• [Task requirements]:
Search the records for the string "article", and show each line where it appears.

Segment Start: Provided data

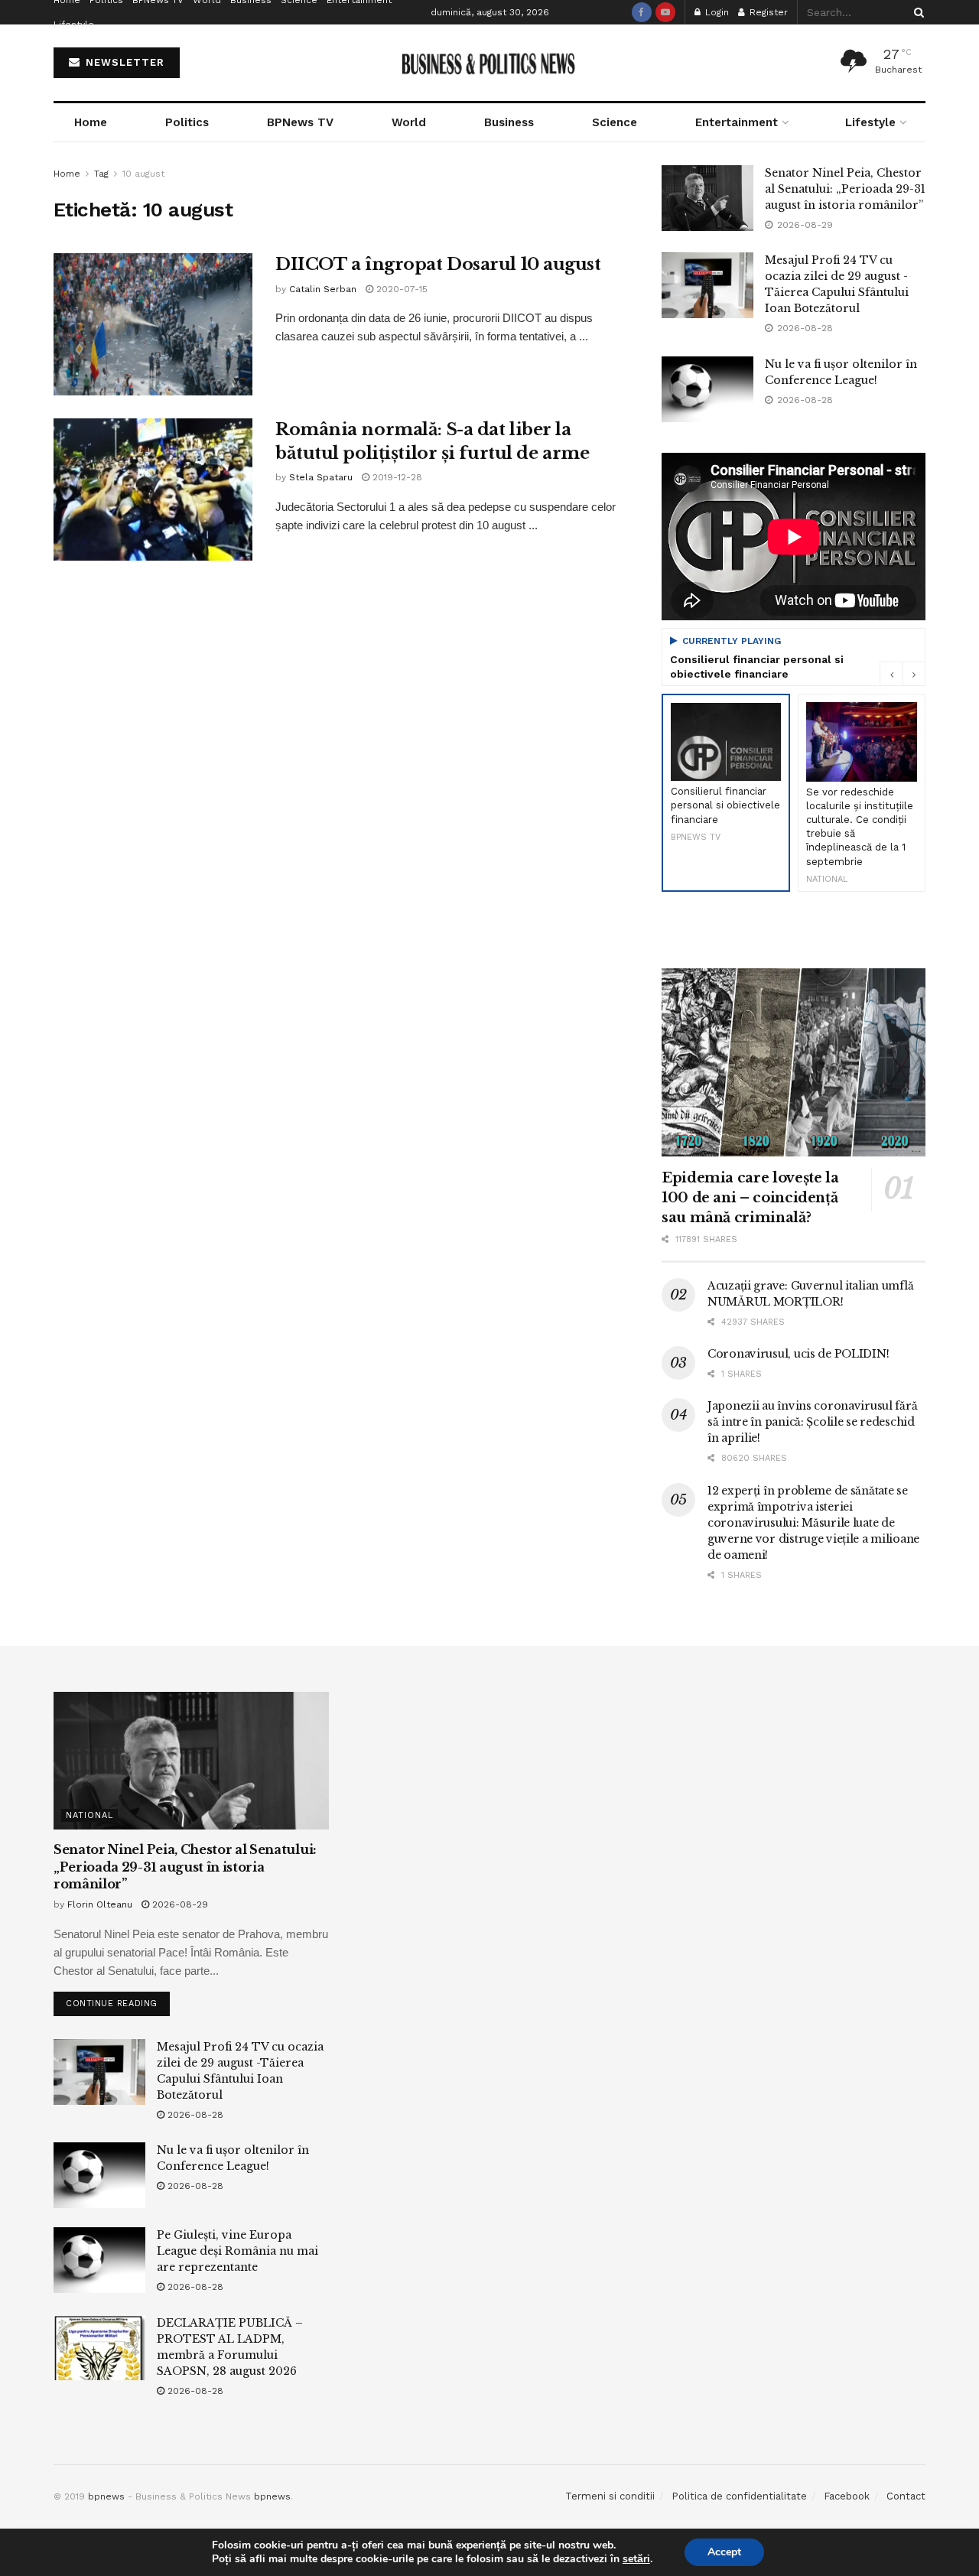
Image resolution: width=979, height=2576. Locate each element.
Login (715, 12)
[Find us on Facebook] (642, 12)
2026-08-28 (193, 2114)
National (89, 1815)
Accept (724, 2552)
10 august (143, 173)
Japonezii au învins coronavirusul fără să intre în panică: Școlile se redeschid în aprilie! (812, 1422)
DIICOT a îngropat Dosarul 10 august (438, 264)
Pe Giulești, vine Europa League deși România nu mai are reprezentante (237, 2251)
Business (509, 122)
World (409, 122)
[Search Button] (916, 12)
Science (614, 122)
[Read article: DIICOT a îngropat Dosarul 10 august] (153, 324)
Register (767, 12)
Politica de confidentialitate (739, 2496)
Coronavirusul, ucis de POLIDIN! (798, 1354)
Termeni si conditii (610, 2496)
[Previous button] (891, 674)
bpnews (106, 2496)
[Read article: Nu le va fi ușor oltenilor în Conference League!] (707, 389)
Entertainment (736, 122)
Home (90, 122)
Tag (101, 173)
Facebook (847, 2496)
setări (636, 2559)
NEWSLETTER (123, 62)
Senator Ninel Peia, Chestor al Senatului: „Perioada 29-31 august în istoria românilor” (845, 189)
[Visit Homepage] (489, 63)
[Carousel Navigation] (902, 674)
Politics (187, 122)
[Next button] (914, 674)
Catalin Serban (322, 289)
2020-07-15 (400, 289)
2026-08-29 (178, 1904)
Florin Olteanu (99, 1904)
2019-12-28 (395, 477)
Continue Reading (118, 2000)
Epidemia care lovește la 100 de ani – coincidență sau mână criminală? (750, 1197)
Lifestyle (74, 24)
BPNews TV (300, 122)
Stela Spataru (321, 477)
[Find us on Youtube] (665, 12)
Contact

Segment End: Provided data

• [Output of the exercise]:
[Read article: DIICOT a îngropat Dosarul 10 august] (153, 324)
[Read article: Nu le va fi ușor oltenilor în Conference League!] (707, 389)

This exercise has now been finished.